It's all pretty ironic since photographers seemed to be able to handle photographing with slower film emulsions and less over-designed lenses in the last years of the last century. Most of the faster lenses in those days were designed to overcome the viewing and focusing limitations of earlier optical viewfinder cameras. As light dropped it became harder and harder to focus on the focusing screens of the time so users bought the faster lenses in order to put more light onto the screens and to focus at those brighter, maximum apertures and then stop down, or let the cameras automatically stop down, to a smaller shooting aperture that made for better overall picture quality. The limited depth of field as a result of focusing wide open helped accentuate what was in focus and what was not.

An interesting question would be whether or not the faster current lenses, with wide open apertures, drove the pictorial style of using very shallow depth of field or if that style was always there, in potential, but only realized as a result of lens "progress." 

Now that the race for less noisy digital camera sensors seems to have been won by new sensor tech from Sony and others it will be interesting to see if there is a reverse trend back to more compact and size appropriate lens development. The Sigma i Series of f2.0 prime, Contemporary lenses sure points to this direction --- and is being quickly copied by Sony...and others. 

Another point of interest for me is whether the ability to put lens profiles into camera software is driving lens design or not. I think of the choices Leica seems to be making with their SL lens line. They seem to be designing for flat field and high resolution. The files I see from their systems are both contrasty and highly detailed but I wonder how much of the mix is driven by the in camera or lens-delivered processing software which optimizes the final, visual performance of the lenses. 

It's hard to design for both high contrast and high resolution simultaneously but while resolution is mostly determined by the physical properties of the lens design and construction while contrast, and even micro contrast, can be augmented with really good software or firmware design. Contrast can be ramped according to taste and branded, engineered looks. The higher the basic resolution the more micro-contrast can be tweaked in camera. But in the absence of an in-camera or post "look" or "lens profile" do the lenses still deliver the goods? I haven't tried it with a contemporary Leica lens but it would be interesting to use one on a camera, in a raw format, with no profile applied.
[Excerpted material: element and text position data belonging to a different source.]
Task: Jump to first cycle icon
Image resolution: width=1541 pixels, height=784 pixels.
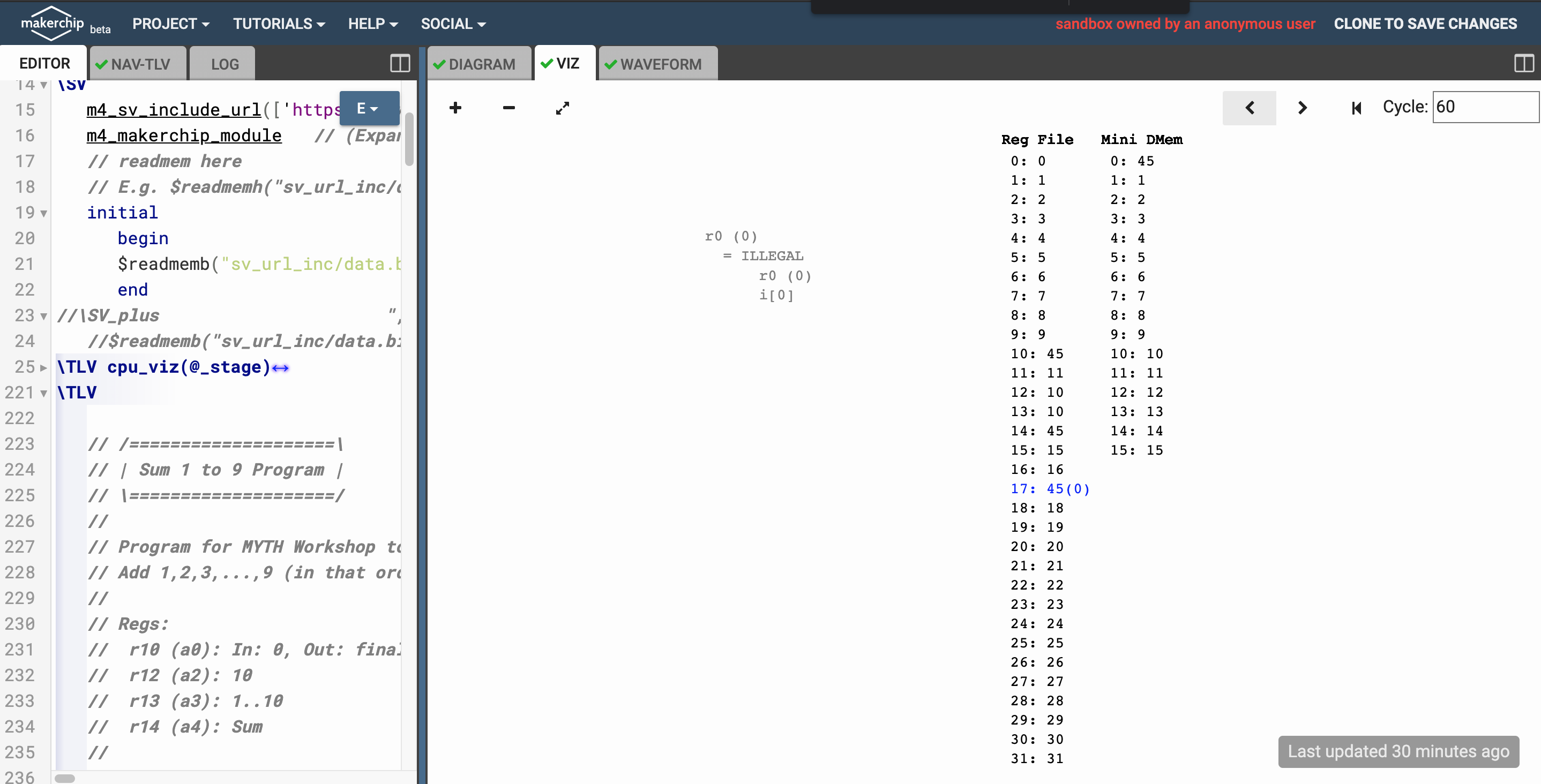Action: 1356,108
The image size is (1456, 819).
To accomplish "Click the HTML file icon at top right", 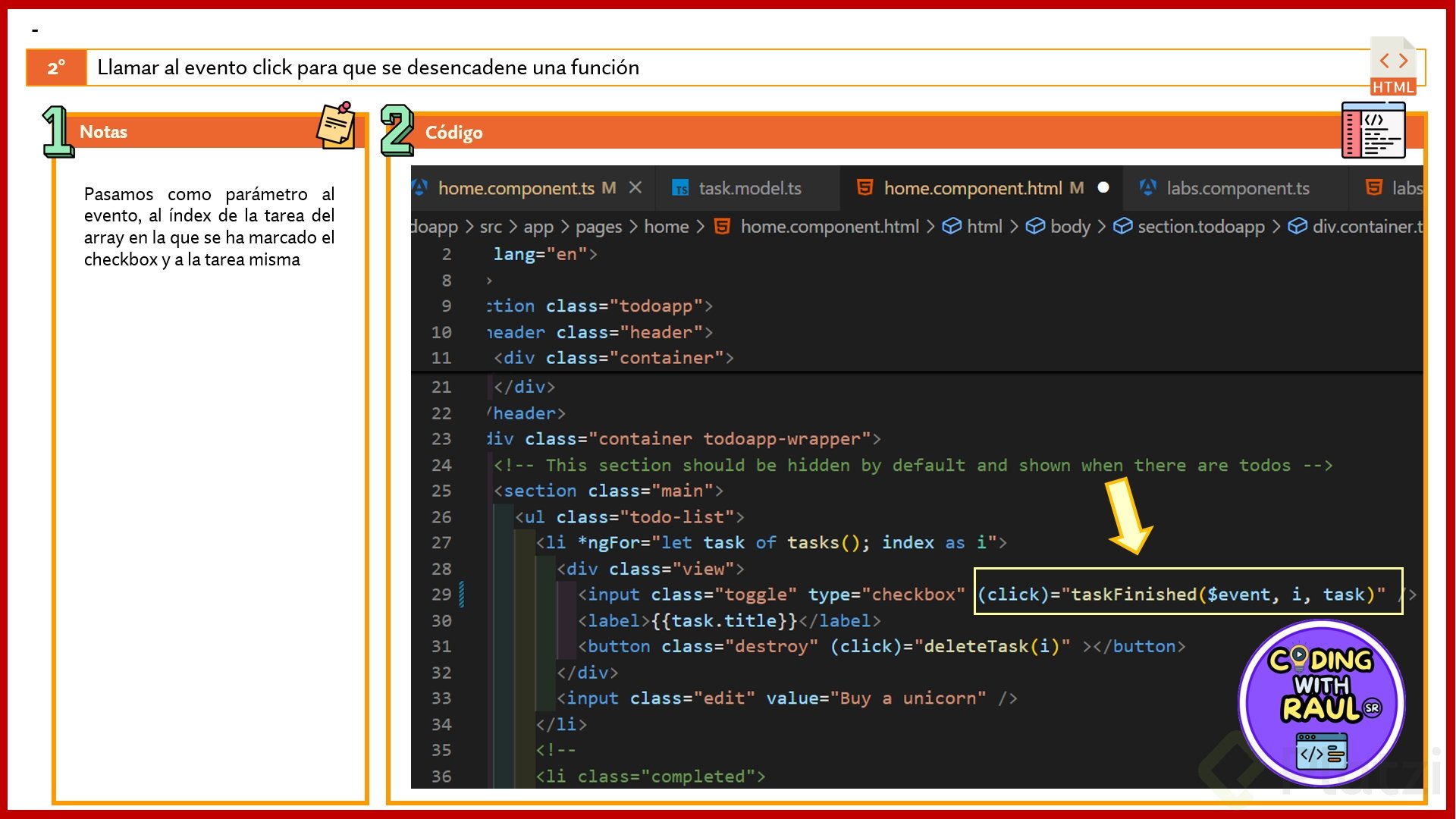I will [x=1393, y=67].
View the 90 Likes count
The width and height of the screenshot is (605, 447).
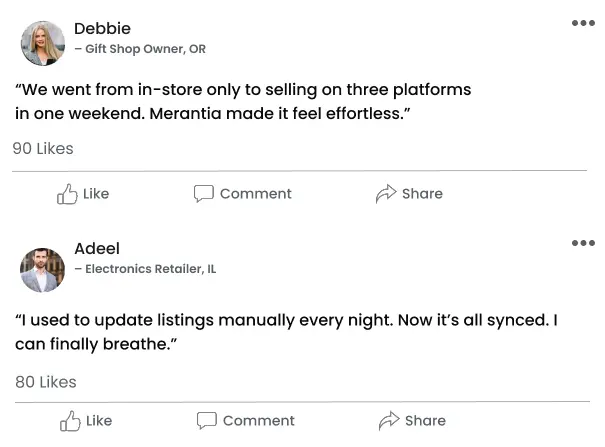click(43, 148)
I would conjecture that the lenses would still deliver high resolution and corner sharpness but the color and contrast would be different and perhaps less distinct from very similar, competitors' products. 

I would also presume that while the sharpness and detail would be maintained that in the absence of the embedded profiles the images straight out of camera would show higher degrees of both distortion and vignetting. In wider lenses to an even greater degree. 

Which brings me back to why I tumbled down this rabbit hole in the first place. Last week I'd taken the Sigma 35mm Art lens for L-mount out on a photo walk and worked at what I consider to be its most favorable aperture (if you are looking for the least vignetting, the highest sharpness, the least computational correction, etc.) which most published tests indicate is around f4.0. The photographs were uniformly great. Sharp, contrasty and with very nice, saturated colors. 

I did the same basic routine yesterday with the much more traditional, older, much smaller and lighter, and one stop slower, Zeiss ZF 35mm f2.0. While each lens delivered a different "look" the technical performance results were amazingly similar. They presented files that are equally sharp, and equally detailed. Even at 200% there are scant differences in the amounts of detail rendered. One defining difference was the more airy and open feel of the Zeiss lens. Not a significant difference but enough to make me realize that even in this age of being able to measure everything there are different "characters" associated with different lenses.

I'm sure if I had tried each lens at f2.0 the Zeiss would not resolve corners as well. And, as I got closer and closer to a flat surface subject I'm sure the gradation from sharp to soft; center-to-corner would grow demonstrably worse. The Sigma would outperform in that test. But does that make it the uncontested winner if your use case is to carry a 35mm lens with you everywhere and to shoot mostly at f4.0 and f5.6? Would the nearly twice as heavy, and 50% bigger, Sigma still hold your affections to the same degree?

And that, my friends, is lens design compromise in a nutshell. 

The most glaring examples of over-design versus pleasant handling and look trade-offs come via a comparison of two products of close to the same focal length from one Company. Sigma has a 40mm f1.4 Art lens that's enormous and brutally heavy. I venture to say that a person working, handheld, with one of these would toss in the towel after half an hour of carrying it around. Overwrought is the word that comes to mind...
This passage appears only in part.